В ретроспективе можно заметить, что ваша поддержка вигов была классическим примером заражения общепринятой идеей, которая появилась у вас без всяких размышлений. Иными словами, вас не убеждали в ней. Вы оказались достаточно честным мыслителем для того, чтобы позволить себе оказаться разубеждённым в ней. Если мы представим, что Патриоты против Лоялистов — это такой судебный иск, а вы — судья, то можно заметить, что вы не только никогда не слышали и слова от подзащитных, но и не видели внятного объяснения претензий обвинения. В них не было необходимости. Аннелид просто поднял вашу руку и произнёс вашими связками «Виновны!». Megaloponera foetens, взгляни на себя в зеркало.

Обратите внимание (можно даже попробовать взглянуть на это с почти военной точки зрения) на то, насколько слабы были ваши убеждения в этом вопросе. Что сделало «Революцию» лёгкой мишенью, так это то, что у вас не было особенной эмоциональной привязанности к ней — по крайней мере, если сравнивать с другими войнами, которые мы могли упомянуть. Ваша приверженность делу Патриотов казалась твёрдой, словно камень. Однако она испарилась при контакте с врагом. От неё было много шума, но никаких реальных действий.

Впрочем, нашу красную таблетку явно нельзя назвать устройством информационной войны — по крайней мере, в условиях демократии. Это просто устройство личного просвещения: мы легко можем заметить это по его первой мишени. Если бы Unqualified Reservations был политической партией, стало бы первым пунктом нашей платформы отречение от Американской революции? Это привлекло бы примерно штук двадцать сторонников, все из которых являются бездомными шизофрениками. И, конечно, оттолкнуло бы куда больше.

Разумеется, это лишь помогает вам проглотить красную таблетку. У паразита есть неплохая защита на большинстве подобных направлений атаки — все из которых, конечно, имеют отношение к демократии. Эта позиция важна с интеллектуальной точки зрения, но она осталась незащищённой из-за своей малой политической ценности.
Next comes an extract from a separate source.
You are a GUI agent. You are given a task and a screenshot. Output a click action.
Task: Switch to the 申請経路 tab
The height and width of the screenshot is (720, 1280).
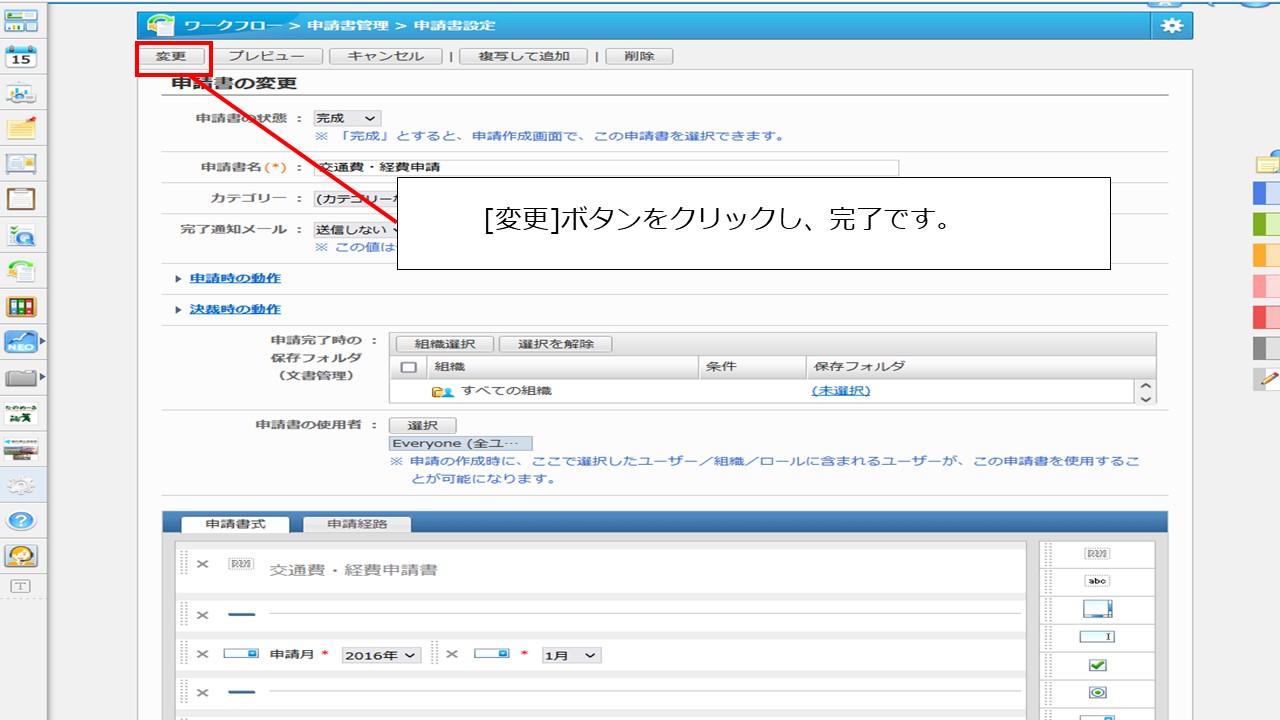coord(356,524)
Превращение вас в Лоялиста совсем не решает всю проблему, но оно является плацдармом, с которого мы можем дотянуться до других копролитов червя в более чувствительных местах вашего мозга.

Нашей победы в этом вопросе недостаточно для того, чтобы поменять всю вашу картину американской истории. Более того, вполне возможно, что если вы прямо сейчас прекратите читать Unqualified Reservations, рано или поздно у вас случится рецидив, и вы снова станете патриотом (кто-то может предпочесть именно этот вариант).
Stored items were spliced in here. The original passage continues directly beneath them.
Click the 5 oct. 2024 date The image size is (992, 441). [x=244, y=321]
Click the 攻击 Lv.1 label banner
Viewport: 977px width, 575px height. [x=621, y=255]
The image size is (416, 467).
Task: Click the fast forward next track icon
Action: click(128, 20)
Однако чего мы добились, так это создания второго нарратива. Теперь у вас в голове две реальности. В одной реальности произошла Американская революция, триумф свободы, истины и справедливости. Возможно, вы больше не верите в эту реальность, но забыть её вы не сможете. И у вас есть реальность, в которой произошло Американское восстание, триумф грабежа, предательства и лицемерия.

Поэтому, например, мы теперь можем задать вопрос: что, с точки зрения второго нарратива, того, в котором Американское восстание было катастрофой, происходит в 2009 году? Каким бы ни был ответ, я сильно сомневаюсь, что он будет похож на ответ на тот же вопрос в первом нарративе.

Впрочем, мы и так достаточно потрудились на этой неделе. Боюсь, нашей серии понадобится ещё одна.